Attorney General of New York — Opinion
May 9, 1995
Opn. No. 95-29 (Ops. N.Y. Atty. Gen. May. 9, 1995)

Opinion

May 9, 1995

NY CONST, ART I, § 1; MUNICIPAL HOME RULE LAW §§ 10(1)(i) and (ii)(a)(1), 23(2)(d), (e) and (f), 37.

A local government is authorized to enact a local law limiting the number of consecutive terms that an elected officer may serve. Such a local law is not subject to a referendum.


Marilyn J. Slaatten, Esq. Informal Opinion County Attorney No. 95-29 County of Westchester Room 600, Michaelian Office Bldg. 148 Martine Avenue White Plains, N Y 10601

Dear Ms. Slaatten:

You have requested an opinion concerning the legality of local legislation, without a referendum, imposing a limitation on the number of consecutive terms local elected officials may serve. You have asked for a confirmation of the viability of Informal Opinion No. 83-10.

In Informal Opinion No. 83-10, we concluded that a village could enact a local law to limit the number of consecutive terms that a person may serve as mayor. We found that such a local law would not be subject to a referendum.

First, we found that there is authority for a local government to enact a local law limiting the number of consecutive terms a local elected officer may serve. We cited provisions of the Municipal Home Rule Law which authorize the enactment of local laws, consistent with the Constitution and general State laws, in relation to the property, affairs and government of a local government and in relation to the qualifications of its officers and employees. Municipal Home Rule Law § 10(1)(i) and (ii)(a)(1). We found that a limitation on the number of consecutive terms relates to the affairs and government of a local government and constitutes a qualification for office. We found no State law or provision of the Constitution in conflict with such a local law.

Citing Matter of Benzow v Cooley, 12 A.D.2d 162 (4th Dept), affd on other grounds, 9 N.Y.2d 888 (1961) our 1983 opinion also concluded that a local law limiting the number of consecutive terms an elected officer may serve is not subject to a referendum. It is well established that a referendum may not be conducted by a local government in the absence of specific constitutional or statutory authority. Citing 1980 Op Atty Gen (Inf) 221. First, we found that the legislation would not be subject to a mandatory referendum under section 23(2)(d) and (e) of the Municipal Home Rule Law. We reasoned that the term limitation was not a change in the law of succession to the office of mayor because the law of succession to an office refers only to the method of filling a vacancy in the office. Citing Matter of Benzow v Cooley, supra, affd on these grounds, 9 N.Y.2d 888 (1961). Our 1983 opinion also concluded that the proposed local law would not change the term of an elected officer nor change the method of nominating or electing an elected officer. Ibid. We found that it would not abolish, transfer or curtail any power of an elected officer, removing grounds for a referendum under Municipal Home Rule Law § 23(2)(f).

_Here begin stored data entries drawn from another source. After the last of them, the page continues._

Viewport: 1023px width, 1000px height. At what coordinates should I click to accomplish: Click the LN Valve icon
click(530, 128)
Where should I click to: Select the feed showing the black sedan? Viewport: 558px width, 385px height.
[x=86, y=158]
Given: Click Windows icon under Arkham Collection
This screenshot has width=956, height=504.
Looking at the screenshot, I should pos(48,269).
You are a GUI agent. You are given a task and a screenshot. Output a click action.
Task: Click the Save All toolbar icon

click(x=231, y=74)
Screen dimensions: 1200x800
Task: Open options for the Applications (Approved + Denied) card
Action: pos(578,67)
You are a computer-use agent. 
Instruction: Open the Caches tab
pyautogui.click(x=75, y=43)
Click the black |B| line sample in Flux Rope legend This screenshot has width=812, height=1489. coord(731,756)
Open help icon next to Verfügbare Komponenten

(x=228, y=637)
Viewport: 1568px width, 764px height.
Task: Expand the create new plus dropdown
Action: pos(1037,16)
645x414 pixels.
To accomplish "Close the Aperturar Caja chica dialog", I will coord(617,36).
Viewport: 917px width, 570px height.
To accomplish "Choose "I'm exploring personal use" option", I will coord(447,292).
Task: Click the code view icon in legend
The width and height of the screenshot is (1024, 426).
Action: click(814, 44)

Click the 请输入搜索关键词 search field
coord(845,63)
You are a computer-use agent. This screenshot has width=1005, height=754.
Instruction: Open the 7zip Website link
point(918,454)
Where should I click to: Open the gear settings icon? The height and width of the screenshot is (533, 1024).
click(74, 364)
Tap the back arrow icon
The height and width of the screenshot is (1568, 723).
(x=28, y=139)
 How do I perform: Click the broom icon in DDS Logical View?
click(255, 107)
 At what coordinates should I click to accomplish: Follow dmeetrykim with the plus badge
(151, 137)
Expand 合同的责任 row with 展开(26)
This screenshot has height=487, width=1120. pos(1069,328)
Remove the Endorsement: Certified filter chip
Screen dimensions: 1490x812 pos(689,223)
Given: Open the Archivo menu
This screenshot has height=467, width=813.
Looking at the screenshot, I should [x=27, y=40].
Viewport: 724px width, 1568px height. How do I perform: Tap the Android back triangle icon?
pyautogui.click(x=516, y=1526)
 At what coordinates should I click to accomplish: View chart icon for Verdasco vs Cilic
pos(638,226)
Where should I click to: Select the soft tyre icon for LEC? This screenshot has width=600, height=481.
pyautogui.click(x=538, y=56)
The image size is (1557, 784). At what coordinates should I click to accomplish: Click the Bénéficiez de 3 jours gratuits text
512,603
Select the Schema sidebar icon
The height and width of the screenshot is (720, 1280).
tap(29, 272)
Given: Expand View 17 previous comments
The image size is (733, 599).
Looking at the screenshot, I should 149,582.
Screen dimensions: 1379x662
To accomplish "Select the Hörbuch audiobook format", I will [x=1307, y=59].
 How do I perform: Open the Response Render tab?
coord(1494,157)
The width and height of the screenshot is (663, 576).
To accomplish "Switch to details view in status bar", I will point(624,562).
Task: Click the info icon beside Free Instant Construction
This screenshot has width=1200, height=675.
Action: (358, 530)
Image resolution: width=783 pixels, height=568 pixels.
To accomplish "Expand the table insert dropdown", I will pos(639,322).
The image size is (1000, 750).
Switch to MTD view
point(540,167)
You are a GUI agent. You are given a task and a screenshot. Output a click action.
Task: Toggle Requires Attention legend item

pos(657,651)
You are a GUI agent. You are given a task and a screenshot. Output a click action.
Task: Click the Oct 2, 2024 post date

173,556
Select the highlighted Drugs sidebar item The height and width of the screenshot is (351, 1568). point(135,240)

Under section 23(2)(e), a referendum must be held if a local law abolishes an elective office; changes the method of nominating, electing or removing an elective officer; changes the term of an elective officer; or reduces the salary of an elective officer during his term of office.

We see no basis for departing from the view expressed in our 1983 opinion that a local law limiting the number of consecutive

terms that an elected officer may serve is not subject to a referendum. Further, we continue to believe that there is authority for the enactment of such a local law. As you point out, New York courts have concluded that term limitation legislation is valid. Matter of Roth v Cuevas, 158 Misc.2d 238 (Sup Ct N Y Co), affd, 603 N.Y.S.2d 736 (App.Div. 1st Dept), affd for reasons stated in the opinion of Supreme Court Justice Martin Evans, 82 N.Y.2d 791 (1993). In Roth, the petitioner filed a motion seeking judicial validation of initiative petitions seeking to amend the New York City Charter to establish a limit on the number of consecutive terms of office for various elected officials. The Supreme Court held, inter alia, that the proposed local law was not beyond local legislative authority granted pursuant to the New York Constitution and Municipal Home Rule Law; that the petitions did not seek to exercise legislative authority inconsistent with State law; that limitation of the number of consecutive terms was not an arbitrary exclusion from office; that the proposed law did not impermissibly infringe on the right to seek office under the Equal Protection Clause of the New York Constitution; and that the proposed local law did not disenfranchise the voters.

The petitions were filed under section 37 of the Municipal Home Rule Law which establishes a procedure by which a proposal to amend a city charter made by qualified electors can be placed on the ballot for public referendum. In dealing with the question of local legislative authority, the Court cited provisions of the Constitution and State law calling for the rights, powers, privileges and immunities granted to local governments to be liberally construed. Citing with approval the 1983 Attorney General opinion, the Court found authority for the term limitation legislation in the power granted to local governments to enact local laws relating to their affairs and government. The Court reasoned that the term limitation legislation would affect only New York City public officers and that the State would have no paramount interest in these term limits. The legislation would not, to a substantial degree, constitute a matter of State-wide concern. Alternatively, the Court found authority for the term limit legislation in the power of local governments to enact local laws relating to the powers, duties, qualifications, number, mode of selection and removal and terms of office of its officers. Municipal Home Rule Law § 10(1)(ii)(a)(1).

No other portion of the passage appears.